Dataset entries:

======

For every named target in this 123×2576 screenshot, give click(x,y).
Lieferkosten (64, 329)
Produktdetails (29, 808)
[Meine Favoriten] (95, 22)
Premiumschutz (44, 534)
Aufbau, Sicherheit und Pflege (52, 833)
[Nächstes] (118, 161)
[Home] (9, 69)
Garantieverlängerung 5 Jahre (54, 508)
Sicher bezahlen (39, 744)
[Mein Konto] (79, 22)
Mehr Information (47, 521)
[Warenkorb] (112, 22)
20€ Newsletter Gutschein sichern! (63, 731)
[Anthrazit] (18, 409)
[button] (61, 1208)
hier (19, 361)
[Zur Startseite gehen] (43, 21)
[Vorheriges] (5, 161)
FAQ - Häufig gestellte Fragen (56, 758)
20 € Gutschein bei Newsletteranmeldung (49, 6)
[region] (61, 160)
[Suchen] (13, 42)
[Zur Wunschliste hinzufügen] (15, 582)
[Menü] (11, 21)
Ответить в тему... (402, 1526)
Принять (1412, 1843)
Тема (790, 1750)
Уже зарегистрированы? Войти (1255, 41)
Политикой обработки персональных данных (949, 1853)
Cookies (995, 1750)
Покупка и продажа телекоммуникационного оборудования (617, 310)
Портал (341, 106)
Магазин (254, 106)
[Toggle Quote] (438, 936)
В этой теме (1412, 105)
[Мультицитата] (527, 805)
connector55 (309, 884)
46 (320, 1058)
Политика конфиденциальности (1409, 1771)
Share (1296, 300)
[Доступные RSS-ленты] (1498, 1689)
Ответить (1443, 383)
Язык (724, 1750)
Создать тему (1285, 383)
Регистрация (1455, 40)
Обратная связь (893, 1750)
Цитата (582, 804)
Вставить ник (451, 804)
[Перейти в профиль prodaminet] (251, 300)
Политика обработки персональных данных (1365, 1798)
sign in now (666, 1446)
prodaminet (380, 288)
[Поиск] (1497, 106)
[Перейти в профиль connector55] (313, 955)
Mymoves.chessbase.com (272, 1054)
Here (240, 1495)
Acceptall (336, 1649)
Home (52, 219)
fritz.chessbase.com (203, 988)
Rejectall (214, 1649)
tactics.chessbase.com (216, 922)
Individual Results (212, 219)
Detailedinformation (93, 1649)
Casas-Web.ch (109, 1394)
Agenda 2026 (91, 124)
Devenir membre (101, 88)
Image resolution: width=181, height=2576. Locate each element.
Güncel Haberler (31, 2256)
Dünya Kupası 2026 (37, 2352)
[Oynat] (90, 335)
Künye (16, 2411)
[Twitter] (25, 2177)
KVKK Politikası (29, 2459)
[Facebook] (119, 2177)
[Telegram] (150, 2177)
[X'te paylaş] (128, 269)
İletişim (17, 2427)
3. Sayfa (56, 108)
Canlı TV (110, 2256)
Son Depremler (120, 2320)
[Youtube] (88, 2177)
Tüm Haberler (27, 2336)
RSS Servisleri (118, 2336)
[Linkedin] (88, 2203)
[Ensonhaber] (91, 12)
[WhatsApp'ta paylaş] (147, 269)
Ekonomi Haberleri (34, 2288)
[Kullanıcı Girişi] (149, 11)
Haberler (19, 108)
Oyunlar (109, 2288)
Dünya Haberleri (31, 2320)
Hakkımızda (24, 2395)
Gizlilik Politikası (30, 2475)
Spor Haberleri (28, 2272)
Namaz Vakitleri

======

■ **WORK INSTRUCTIONS**:
Every record, word for word, must be returned.

■ **EXPECTED ANSWER**:
For every named target in this 123×2576 screenshot, give click(x,y).
Lieferkosten (64, 329)
Produktdetails (29, 808)
[Meine Favoriten] (95, 22)
Premiumschutz (44, 534)
Aufbau, Sicherheit und Pflege (52, 833)
[Nächstes] (118, 161)
[Home] (9, 69)
Garantieverlängerung 5 Jahre (54, 508)
Sicher bezahlen (39, 744)
[Mein Konto] (79, 22)
Mehr Information (47, 521)
[Warenkorb] (112, 22)
20€ Newsletter Gutschein sichern! (63, 731)
[Anthrazit] (18, 409)
[button] (61, 1208)
hier (19, 361)
[Zur Startseite gehen] (43, 21)
[Vorheriges] (5, 161)
FAQ - Häufig gestellte Fragen (56, 758)
20 € Gutschein bei Newsletteranmeldung (49, 6)
[region] (61, 160)
[Suchen] (13, 42)
[Zur Wunschliste hinzufügen] (15, 582)
[Menü] (11, 21)
Ответить в тему... (402, 1526)
Принять (1412, 1843)
Тема (790, 1750)
Уже зарегистрированы? Войти (1255, 41)
Политикой обработки персональных данных (949, 1853)
Cookies (995, 1750)
Покупка и продажа телекоммуникационного оборудования (617, 310)
Портал (341, 106)
Магазин (254, 106)
[Toggle Quote] (438, 936)
В этой теме (1412, 105)
[Мультицитата] (527, 805)
connector55 (309, 884)
46 (320, 1058)
Политика конфиденциальности (1409, 1771)
Share (1296, 300)
[Доступные RSS-ленты] (1498, 1689)
Ответить (1443, 383)
Язык (724, 1750)
Создать тему (1285, 383)
Регистрация (1455, 40)
Обратная связь (893, 1750)
Цитата (582, 804)
Вставить ник (451, 804)
[Перейти в профиль prodaminet] (251, 300)
Политика обработки персональных данных (1365, 1798)
sign in now (666, 1446)
prodaminet (380, 288)
[Поиск] (1497, 106)
[Перейти в профиль connector55] (313, 955)
Mymoves.chessbase.com (272, 1054)
Here (240, 1495)
Acceptall (336, 1649)
Home (52, 219)
fritz.chessbase.com (203, 988)
Rejectall (214, 1649)
tactics.chessbase.com (216, 922)
Individual Results (212, 219)
Detailedinformation (93, 1649)
Casas-Web.ch (109, 1394)
Agenda 2026 (91, 124)
Devenir membre (101, 88)
Image resolution: width=181, height=2576. Locate each element.
Güncel Haberler (31, 2256)
Dünya Kupası 2026 (37, 2352)
[Oynat] (90, 335)
Künye (16, 2411)
[Twitter] (25, 2177)
KVKK Politikası (29, 2459)
[Facebook] (119, 2177)
[Telegram] (150, 2177)
[X'te paylaş] (128, 269)
İletişim (17, 2427)
3. Sayfa (56, 108)
Canlı TV (110, 2256)
Son Depremler (120, 2320)
[Youtube] (88, 2177)
Tüm Haberler (27, 2336)
RSS Servisleri (118, 2336)
[Linkedin] (88, 2203)
[Ensonhaber] (91, 12)
[WhatsApp'ta paylaş] (147, 269)
Ekonomi Haberleri (34, 2288)
[Kullanıcı Girişi] (149, 11)
Haberler (19, 108)
Oyunlar (109, 2288)
Dünya Haberleri (31, 2320)
Hakkımızda (24, 2395)
Gizlilik Politikası (30, 2475)
Spor Haberleri (28, 2272)
Namaz Vakitleri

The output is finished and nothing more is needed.